Un recours sans objet, selon certains juristes
Il faut souligner qu’aux termes de l’alinéa 2 de l’article 652 du Code de procédure pénale, ‘’la requête en récusation ne dessaisit pas le juge. Toutefois, précise la loi, le premier président (de la cour d’appel) peut, après avis du procureur général, ordonner qu’il soit sursis à la continuation de l’information ou des débats, soit au prononcé du jugement’’.
En langage plus simple, même la loi ne fait pas obligation au juge de ne pas statuer, même si rien ne s’y opposait non plus. Sa décision de rendre un verdict le même jour a donc rendu sans objet la requête de l’État.

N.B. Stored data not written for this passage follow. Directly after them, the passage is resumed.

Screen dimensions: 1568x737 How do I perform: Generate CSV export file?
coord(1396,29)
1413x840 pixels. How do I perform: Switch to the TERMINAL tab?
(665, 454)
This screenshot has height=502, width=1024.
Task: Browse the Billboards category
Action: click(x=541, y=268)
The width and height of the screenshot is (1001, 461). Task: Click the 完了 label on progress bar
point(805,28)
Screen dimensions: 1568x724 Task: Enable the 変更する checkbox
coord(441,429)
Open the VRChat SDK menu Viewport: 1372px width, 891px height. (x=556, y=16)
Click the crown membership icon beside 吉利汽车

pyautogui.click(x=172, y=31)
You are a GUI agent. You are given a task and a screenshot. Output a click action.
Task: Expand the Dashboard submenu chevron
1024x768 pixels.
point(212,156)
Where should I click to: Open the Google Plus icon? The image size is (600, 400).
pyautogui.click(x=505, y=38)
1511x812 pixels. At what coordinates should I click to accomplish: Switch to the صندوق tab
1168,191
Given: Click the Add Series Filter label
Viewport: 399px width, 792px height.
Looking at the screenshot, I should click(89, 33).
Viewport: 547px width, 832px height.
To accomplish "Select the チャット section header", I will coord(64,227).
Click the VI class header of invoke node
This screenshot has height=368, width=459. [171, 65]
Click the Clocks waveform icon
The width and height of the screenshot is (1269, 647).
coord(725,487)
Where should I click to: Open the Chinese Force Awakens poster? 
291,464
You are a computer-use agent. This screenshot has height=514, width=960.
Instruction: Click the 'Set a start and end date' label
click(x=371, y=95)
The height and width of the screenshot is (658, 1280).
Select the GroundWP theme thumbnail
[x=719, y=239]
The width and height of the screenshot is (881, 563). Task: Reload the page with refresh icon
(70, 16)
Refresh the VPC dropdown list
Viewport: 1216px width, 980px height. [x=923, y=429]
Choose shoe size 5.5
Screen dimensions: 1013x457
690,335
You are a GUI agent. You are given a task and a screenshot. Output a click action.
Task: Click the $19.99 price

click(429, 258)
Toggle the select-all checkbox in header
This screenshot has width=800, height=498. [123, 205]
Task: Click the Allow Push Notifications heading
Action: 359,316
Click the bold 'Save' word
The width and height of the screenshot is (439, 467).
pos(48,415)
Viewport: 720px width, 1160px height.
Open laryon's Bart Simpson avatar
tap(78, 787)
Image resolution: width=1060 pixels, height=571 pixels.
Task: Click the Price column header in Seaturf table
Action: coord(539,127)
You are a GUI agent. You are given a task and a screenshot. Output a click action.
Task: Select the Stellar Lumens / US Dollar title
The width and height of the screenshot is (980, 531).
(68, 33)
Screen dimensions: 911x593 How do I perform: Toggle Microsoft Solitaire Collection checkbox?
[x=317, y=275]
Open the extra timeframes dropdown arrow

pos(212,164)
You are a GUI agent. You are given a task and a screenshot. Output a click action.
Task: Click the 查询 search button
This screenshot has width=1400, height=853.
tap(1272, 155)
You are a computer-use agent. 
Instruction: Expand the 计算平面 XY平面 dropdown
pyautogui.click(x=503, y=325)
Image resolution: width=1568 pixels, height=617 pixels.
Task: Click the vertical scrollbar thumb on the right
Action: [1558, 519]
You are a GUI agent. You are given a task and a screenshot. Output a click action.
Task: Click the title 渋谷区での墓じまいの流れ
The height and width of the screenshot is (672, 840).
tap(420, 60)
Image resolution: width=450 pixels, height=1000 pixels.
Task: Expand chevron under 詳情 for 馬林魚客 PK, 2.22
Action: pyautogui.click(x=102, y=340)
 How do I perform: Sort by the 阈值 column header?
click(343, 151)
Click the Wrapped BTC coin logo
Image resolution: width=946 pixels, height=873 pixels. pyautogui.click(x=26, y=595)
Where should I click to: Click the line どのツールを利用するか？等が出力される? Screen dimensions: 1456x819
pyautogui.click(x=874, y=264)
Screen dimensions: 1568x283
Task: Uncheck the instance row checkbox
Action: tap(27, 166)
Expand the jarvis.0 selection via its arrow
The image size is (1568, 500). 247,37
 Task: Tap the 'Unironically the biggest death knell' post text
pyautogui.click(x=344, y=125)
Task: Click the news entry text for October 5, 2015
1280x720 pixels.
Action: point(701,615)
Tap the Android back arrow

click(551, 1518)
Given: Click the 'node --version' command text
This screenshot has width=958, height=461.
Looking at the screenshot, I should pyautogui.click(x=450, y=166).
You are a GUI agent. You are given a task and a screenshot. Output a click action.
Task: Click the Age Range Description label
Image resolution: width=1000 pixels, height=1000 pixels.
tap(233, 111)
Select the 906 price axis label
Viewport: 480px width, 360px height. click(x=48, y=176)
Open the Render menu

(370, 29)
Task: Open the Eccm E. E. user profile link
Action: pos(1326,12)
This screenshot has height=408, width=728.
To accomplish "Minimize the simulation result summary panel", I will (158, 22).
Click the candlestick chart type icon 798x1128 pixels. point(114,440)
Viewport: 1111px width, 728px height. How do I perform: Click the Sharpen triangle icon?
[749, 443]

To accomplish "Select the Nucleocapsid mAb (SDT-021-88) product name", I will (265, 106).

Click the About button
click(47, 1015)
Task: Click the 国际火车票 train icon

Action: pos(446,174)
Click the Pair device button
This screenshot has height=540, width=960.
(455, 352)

Au-delà de ce que certains considèrent comme un défaut d’objet, on peut aussi se demander si le cas du juge Faye est pris en compte parmi les causes de récusation ? Selon certains interlocuteurs, le juge de Ziguinchor n’est dans aucun des cas prévus par les dispositions sur la récusation. Pour eux, l’État allait droit vers le mur, s’il s’entêtait à aller jusqu’au bout de son action.
Les conséquences de ce désistement
Avec l’acte de désistement, l’État non seulement évite un camouflet, une deuxième défaite qui aurait pu être néfaste pour son image, mais surtout va concentrer ses forces sur le recours que lui offre la loi électorale. Un recours qui ramène l’affaire à Dakar, devant la Cour suprême plus précisément. À ce propos, Me Kane précise : ‘’On attend de recevoir le jugement. À partir de là, on a un délai de 10 jours pour déposer notre recours. Il n’y a aucun lien entre la procédure de récusation et le recours en cassation offert à l’État.’’
Sur la procédure relative à la contestation de la décision du tribunal d’instance, la loi électorale affirme : ‘’La décision du président du tribunal d’instance est rendue en dernier ressort. Elle peut être déférée en cassation devant la Cour suprême, conformément aux dispositions de la loi organique sur ladite cour.’’
Selon nos informations, l’État ferait le pied de grue depuis quelques heures pour entrer en possession de la décision du tribunal d’instance. Mais le juge Sabassy semble prendre son temps. Poussant certaines sources proches de l’État à soutenir qu’il serait en violation des textes.
Selon les dispositions de l’article 43 dernier alinéa de la loi électorale modifiée, ‘’le président du tribunal d’instance, saisi dans les formes décrites à l’alinéa 2 du présent article, statue dans les délais fixés à l’alinéa 3 de l’article L39 puis notifie sa décision dans les deux jours à l’intéressé, au préfet ou au sous-préfet’’. Sauf que la décision a été rendue le jeudi et le surlendemain tombait sur le week-end.
Par ailleurs, il faut noter qu’au plan politique, l’État évite, à travers cet acte de désistement, à mener une deuxième bataille à Ziguinchor, où la situation politico-sécuritaire n’est pas des plus favorables.